--- Supplied entries ---
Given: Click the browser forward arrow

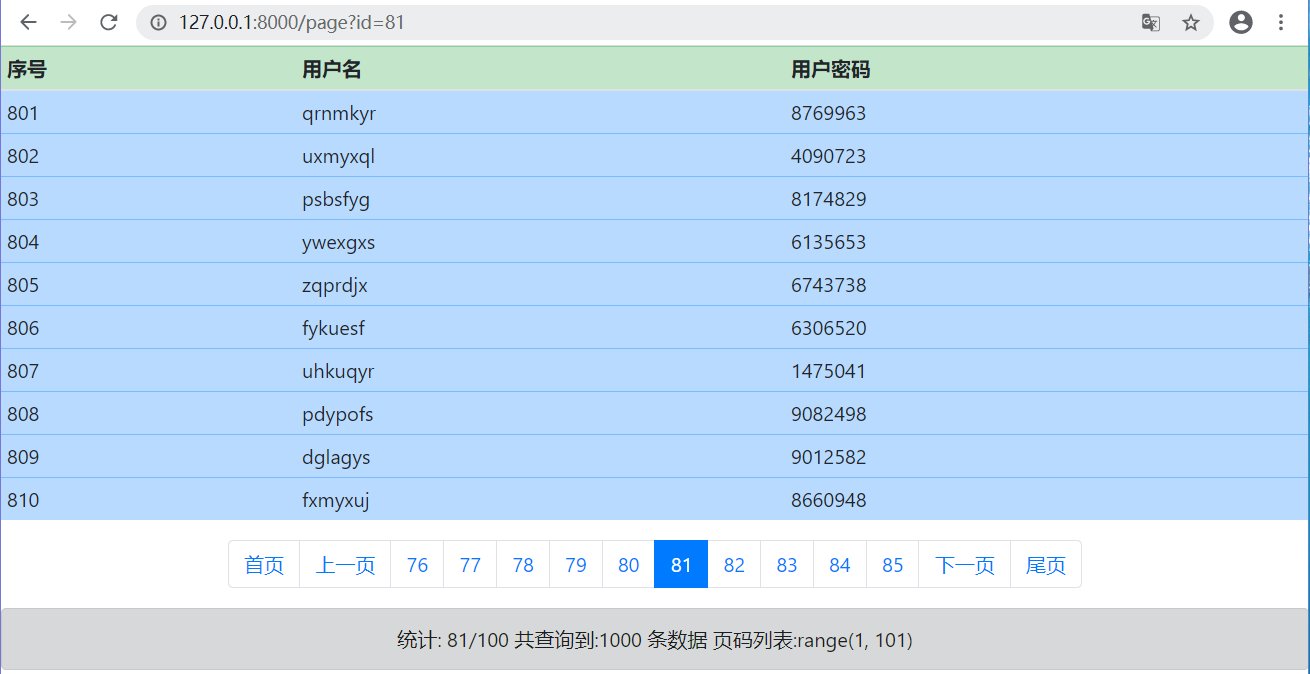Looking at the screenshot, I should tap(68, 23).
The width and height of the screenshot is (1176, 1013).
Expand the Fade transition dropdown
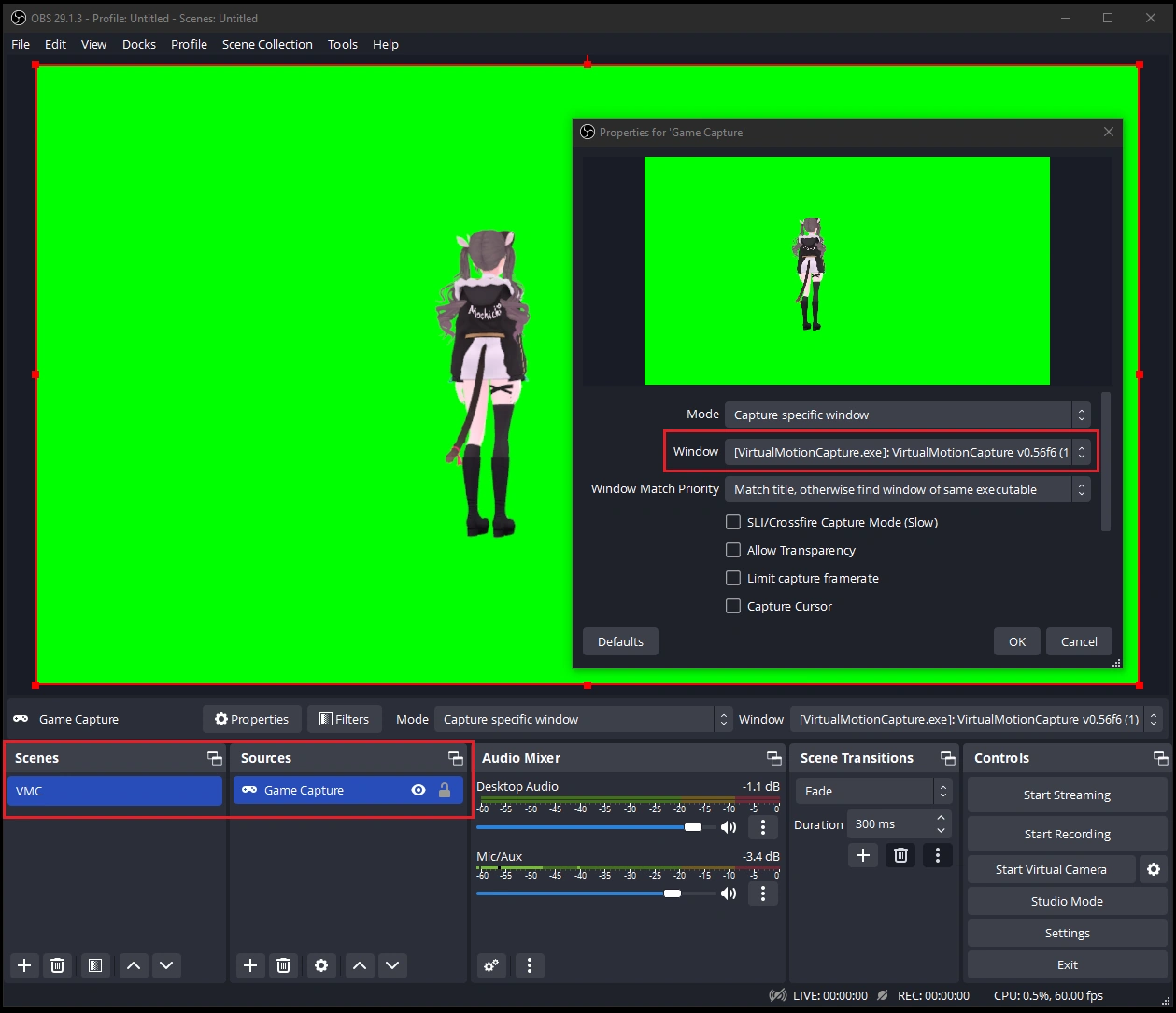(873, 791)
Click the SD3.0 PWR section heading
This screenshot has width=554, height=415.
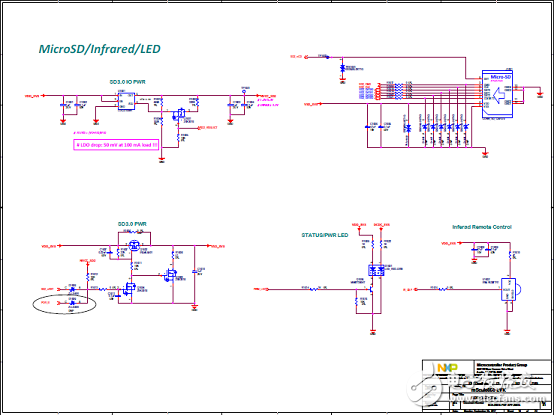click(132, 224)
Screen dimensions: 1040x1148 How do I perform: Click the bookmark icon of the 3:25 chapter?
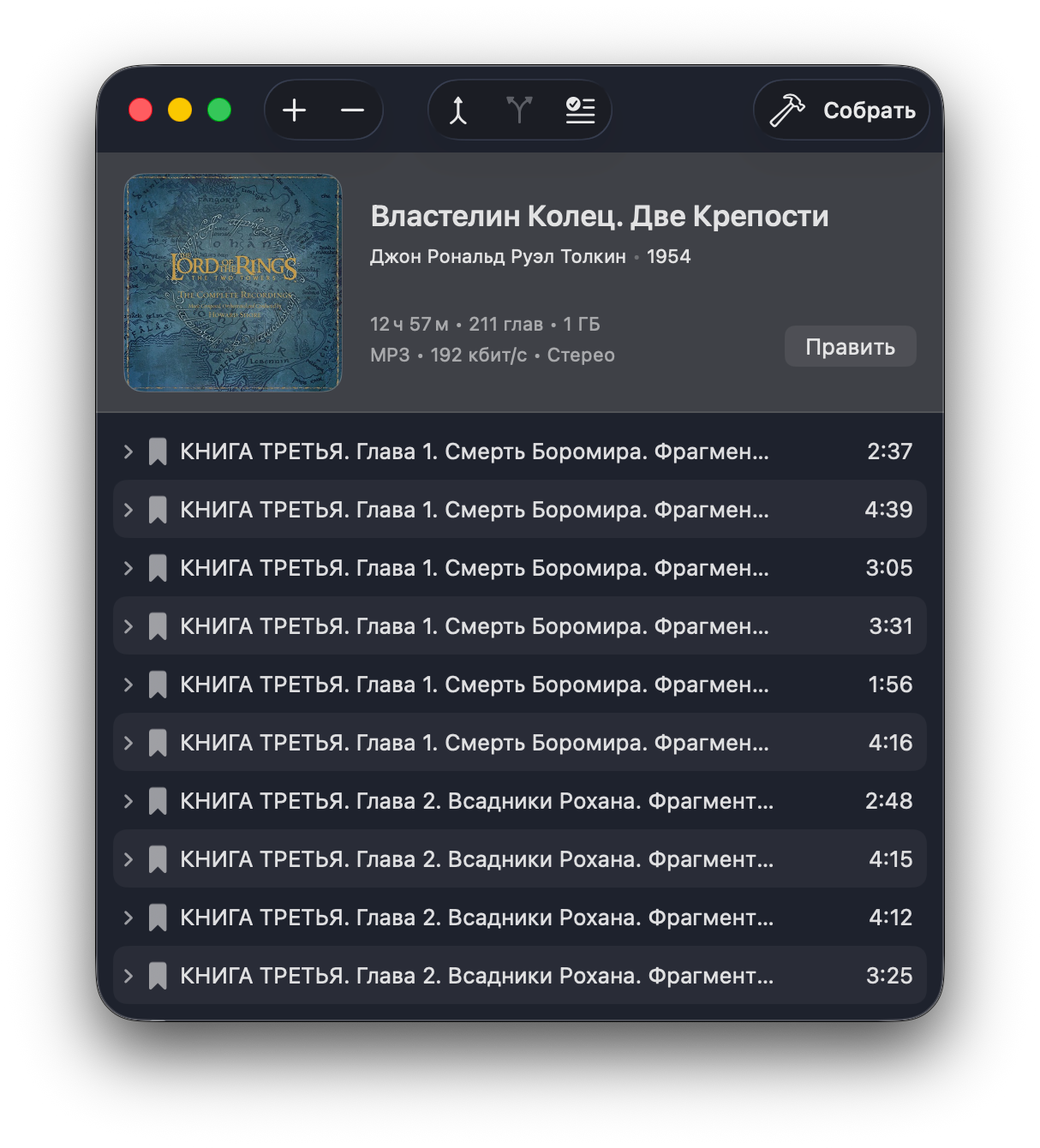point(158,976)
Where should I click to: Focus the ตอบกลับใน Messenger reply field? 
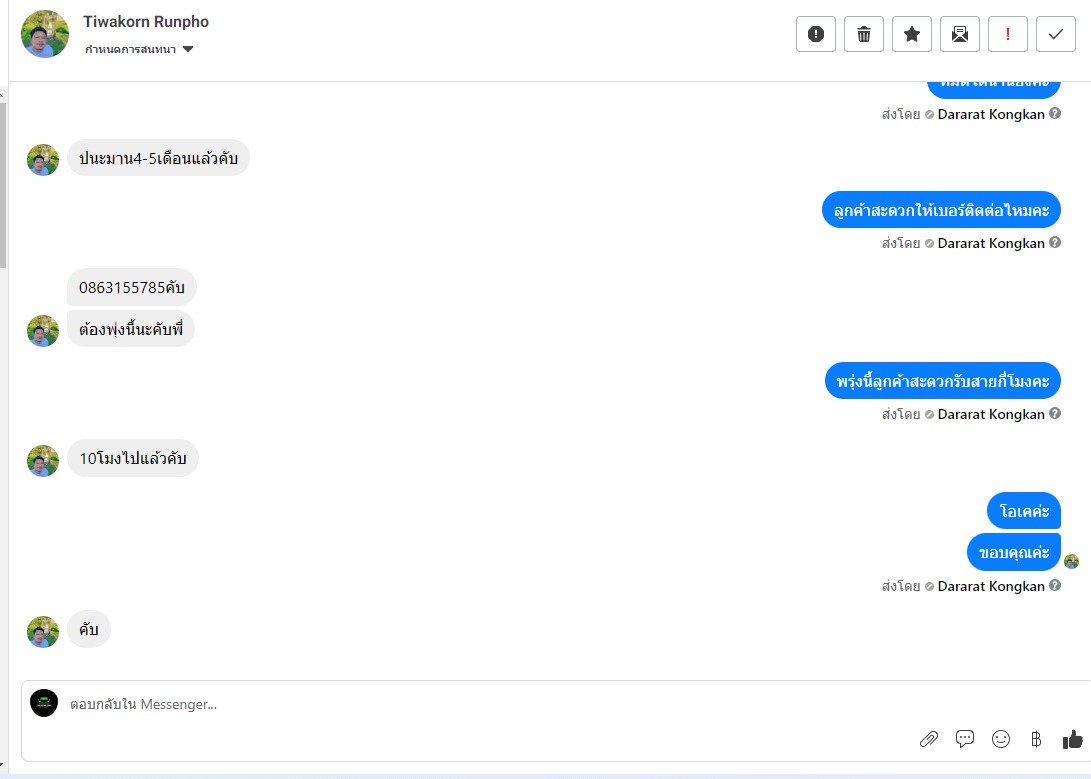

--- Problem to solve ---
Each record above should be duplicated word for word, with no pictures included.

--- Task answer ---
Given: Click the browser forward arrow

Looking at the screenshot, I should tap(68, 23).
The width and height of the screenshot is (1176, 1013).
Expand the Fade transition dropdown
(873, 791)
Click the SD3.0 PWR section heading
This screenshot has width=554, height=415.
click(132, 224)
Screen dimensions: 1040x1148 How do I perform: Click the bookmark icon of the 3:25 chapter?
point(158,976)
Where should I click to: Focus the ตอบกลับใน Messenger reply field? 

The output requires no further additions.